As a delegate for Tech Field Day 6 in Boston, I was introduced to many third party management tools. In the past I have been given briefings as well on various VMware, Hyper-V, and Citrix Xen Management Tools as well. Many of these tools are marketed directly for use by the administrator, but they have the tools can be used by more than the administrator. These tools should be marketed to management, administrators, as well as the network operations center (NOC). The NOC you say, why should they see the details of my environment? The NOC should not, but they should be able to tell when systems are in failure states outside of the hardware. Only a few tools can be used this way today. The sooner administrators get the word of a problem the sooner it can be fixed. The NOC is the one place that centralizes all monitoring whether it is for security or health of your virtual and cloud environments.At Tech Field Day some of us wanted more or better integration with VMware vCenter or any hypervisor management servers. However, I wanted something I could view from the NOC that would tell me the health of the system either as a component of another dashboard or as their own. Preferably part of some other mashup as there are too many dashboards. So which allow me to mashup within other dashboards?
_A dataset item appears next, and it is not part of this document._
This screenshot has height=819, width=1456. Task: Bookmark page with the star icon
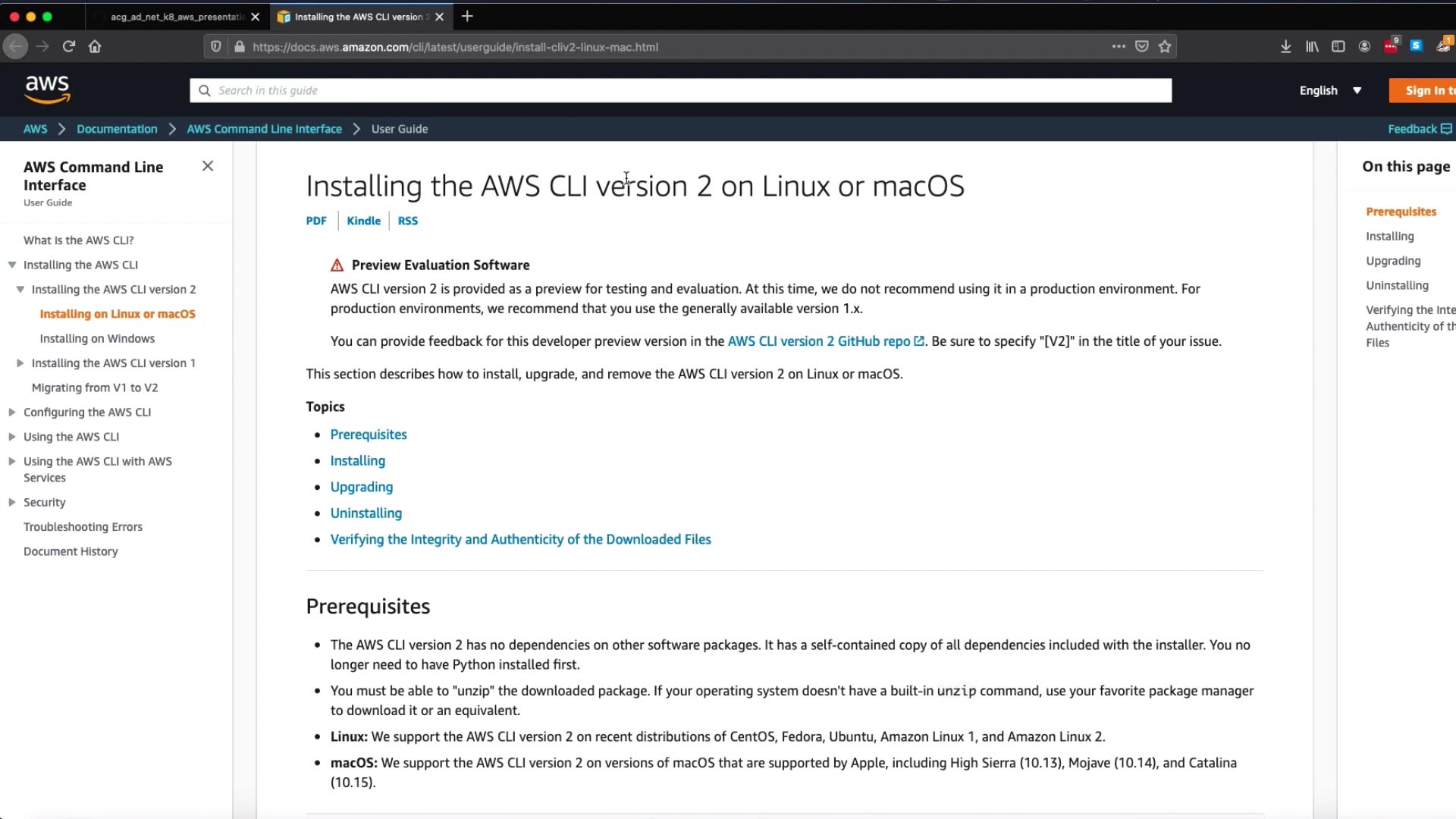click(x=1165, y=46)
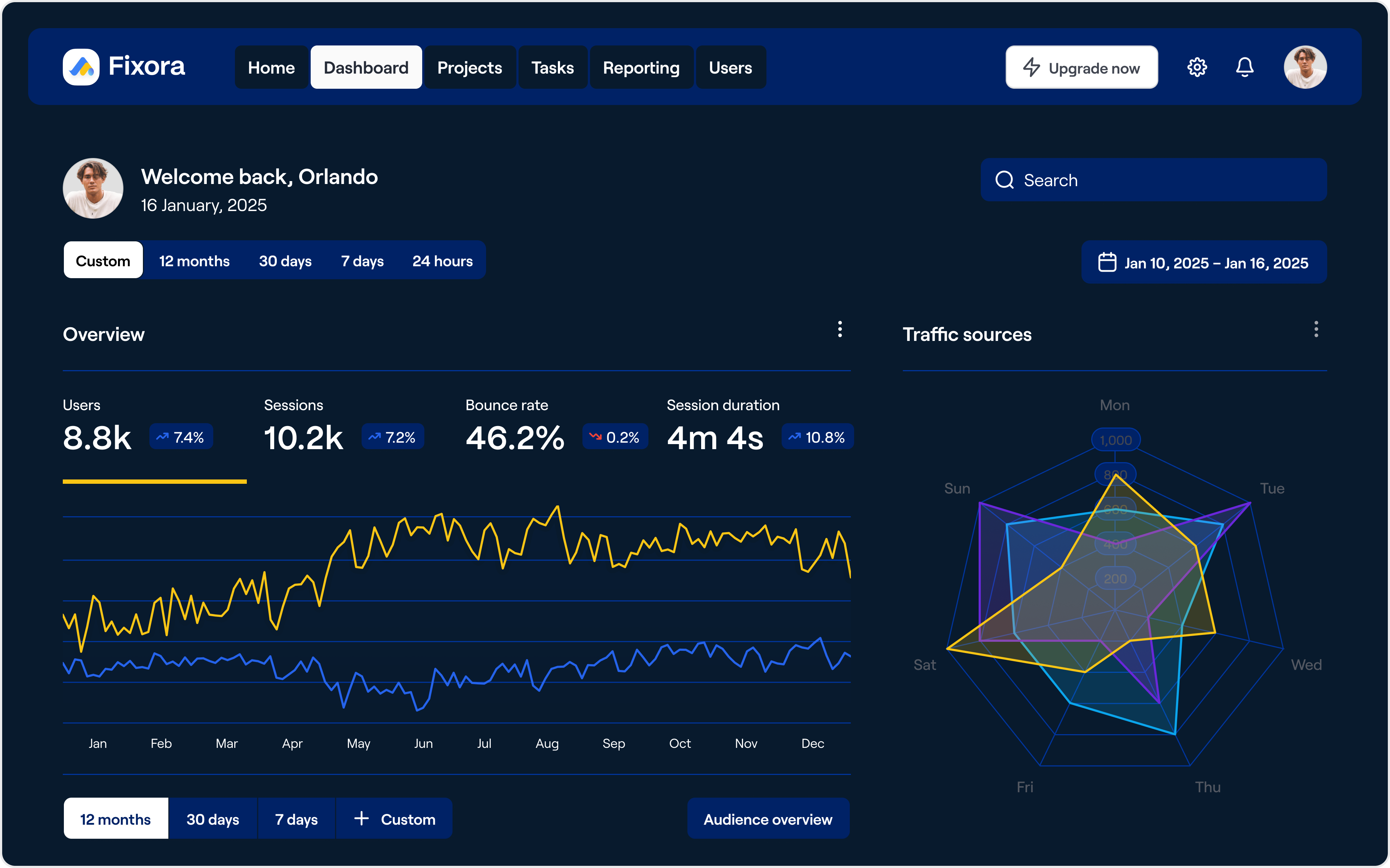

- Solarwinds VMAN objects can be accessed by simply using a specialized URL which can be called from others as seen on Tech Field Day 6.
- Reflex Systems has a portlet convention to see management as well as security data as seen in past briefings.
The other tools we saw, are their own dashboards and do not yet support the concept, but they can all email off a report of information. However, a report may be too late. How is this? Because any issue could mask a security issue, and as such we need continual monitoring and auditing capability. A NOC setup provides us with this level of monitoring day and night. In addition, we need tools that can see the patterns that appear within any virtual environment to know what is considered healthy and what is not. Into this mix would fit tools like VMware vCenter Operations, Appspeed, Solarwinds VMAN, vKernel, and others that have self-learning capabilities.
The vendors need to think outside the box and embrace such environments as the network operations center and provide a method to mashup their ‘dashboards’ within a super-dashboard that is easy to understand, see, and conclude that there is a point in time issue, or a change in the daily operational pattern. We need to be notified of issues as soon as they are detected with time to detection down to 5 minutes or less, not on the time that reports are typically generated. While the reports are great for managers and the like, they do not help the Network Operations Center and for catching problems as close to when they happen as possible.
The latter is very important for forensics and problem determination as by the time we normally realize there is a problem the data for that problem may be well and truly gone which makes forensic analysis and problem determination just about impossible. If the NOC had the proper tools and responded quickly to such issues, those who know how to work a problem would be notified 24×7 365 days a year. This would be your administrators as well as the incident response team depending on the failure.
When this data is used by the NOC written procedures will need to be created and updated for how to handle all the new events and data. Which are security related (possibly all), how to tell, and whom to notify on any incident. These are required changes as more mashups of dashboards and more dashboards for virtualization are placed into any NOC.